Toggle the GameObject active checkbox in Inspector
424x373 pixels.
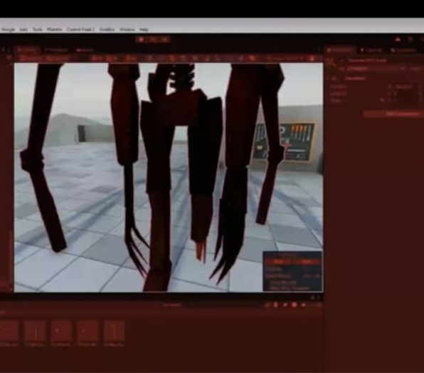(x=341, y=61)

...

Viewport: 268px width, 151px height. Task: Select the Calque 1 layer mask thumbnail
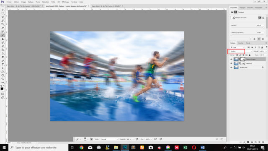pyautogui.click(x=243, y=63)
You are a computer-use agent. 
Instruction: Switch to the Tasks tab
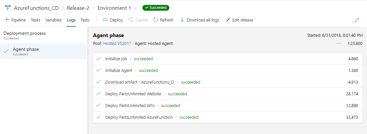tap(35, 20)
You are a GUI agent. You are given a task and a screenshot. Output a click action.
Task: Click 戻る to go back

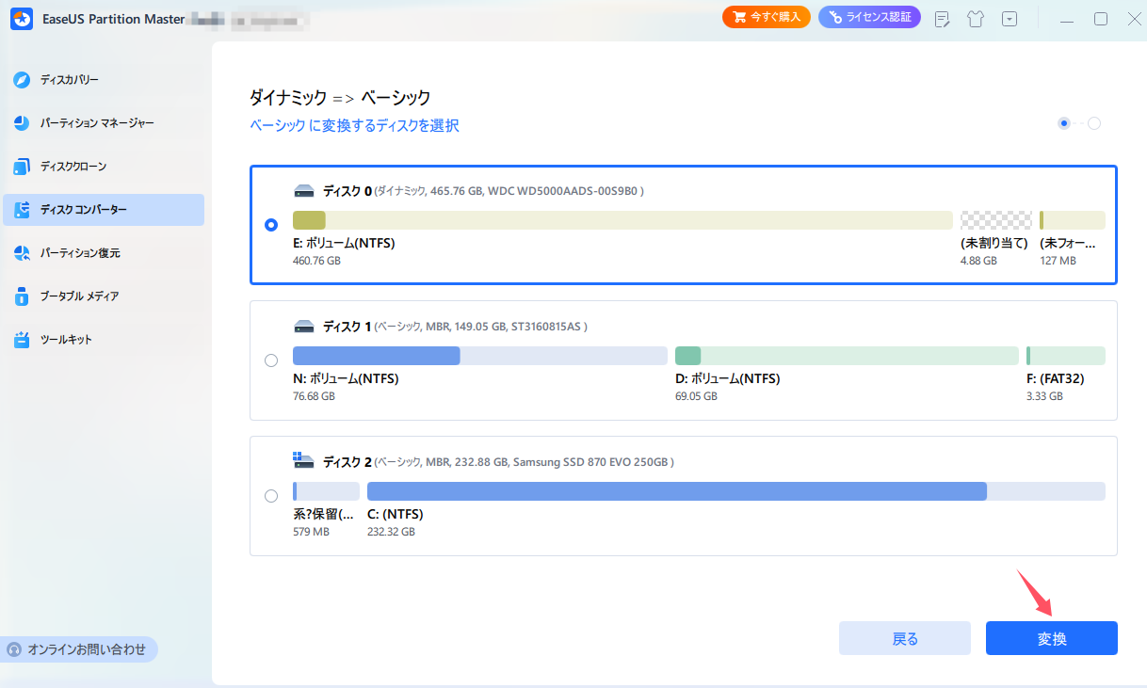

▸ What is being asked: Of the lines above, count those containing the word "agent", and give the number by itself.

▸ Result of the exercise: 2